Eastlack's family was luckier than most. They were blessed with a safety net of friends and colleagues unusually numerous and loyal. Nonetheless, they found themselves in a seemingly inescapable maze of anger and depression in the years following the murders.
Written by Eastlack's adoptive mother, Katherine Norgard, this book presents a spare but unflinchingly candid look at the "family holocaust" that the Norgards went through: her husband's stoic depression, her daughter's anger at both her brother and the judicial system that was hellbent on executing him, and her own morass of disbelief, shame and despair.
Norgard, a Tucson psychotherapist and teacher at the ASU School of Social Work, describes the emotional toll of sitting through a trial and visiting a loved one in prison, writing that after her son was sentenced to death, her hopelessness mutated into an intractable obsession (she and her husband briefly discussed how to break John out of prison). At her lowest point, she became suicidal.
"I had lost my old self," she writes, "the me I had been before John's crime. My body ran on anxious energy fueled by some unknown force."
Drawn back from the edge of suicide by her love for her daughter, Norgard threw herself into the fight to overturn her son's death sentence, sparking her own inspiring recovery.
For a book about losing a son to prison, this one is surprisingly uplifting, demonstrating the human capacity to rise above the worst of storms. It is also a book that strives to see the big picture, acknowledging the heinous nature of Eastlack's crime while insisting that justice can never be fully served without trying to understand why people act as they do.
John, she writes, had always been an enigma. Placed in more than 10 foster homes by age 15 months, when he was adopted by Norgard and her first husband, he soon proved to be a difficult child. He was slow to learn and had trouble making friends, lying and stealing incessantly. Norgard, whose first marriage dissolved under the stress, tried myriad child-rearing strategies, but nothing seemed to work. On the other hand, he was musical and athletic, with a likable personality, a kind heart and a captivating smile.
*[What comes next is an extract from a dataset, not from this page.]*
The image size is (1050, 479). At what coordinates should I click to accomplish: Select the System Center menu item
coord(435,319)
"He was not a bad kid," Norgard recalls, "but his problems never stopped. It seemed John just could not help himself."
As Eastlack's appeal hearing approached, Norgard discovered that his birth mother was an alcoholic, and he was belatedly diagnosed with Fetal Alcohol Syndrome, a malady characterized by irreversible brain damage, often leading to a lack of empathy and behavior control. (John testified that, before stealing the Sherrills' car, he had panicked, beating them without "thinking about what he was doing.") Because of this new assessment, his death sentence was commuted to life in prison.
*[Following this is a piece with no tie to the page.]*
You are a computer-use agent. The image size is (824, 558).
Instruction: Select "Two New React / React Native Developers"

Norgard's own breakthrough occurred when, prior to John's resentencing, she accompanied her daughter to Nepal. There, she began reading works by the Dalai Lama. She returned from the trip having relinquished much of her anger, determined to "reclaim my own spirit and work to save John and end the death penalty, but with joy."
"I am a better person in many ways for having traveled the path with John," she writes. "I have a more meaningful spiritual life and I am less inclined to judge others. Joy is now something internal and is medicine in my life. I have a deeper understanding about the complexity of human behavior and have come to know that people are doing the best they can with what they have. I believe that none of us should or can be judged by our worst act."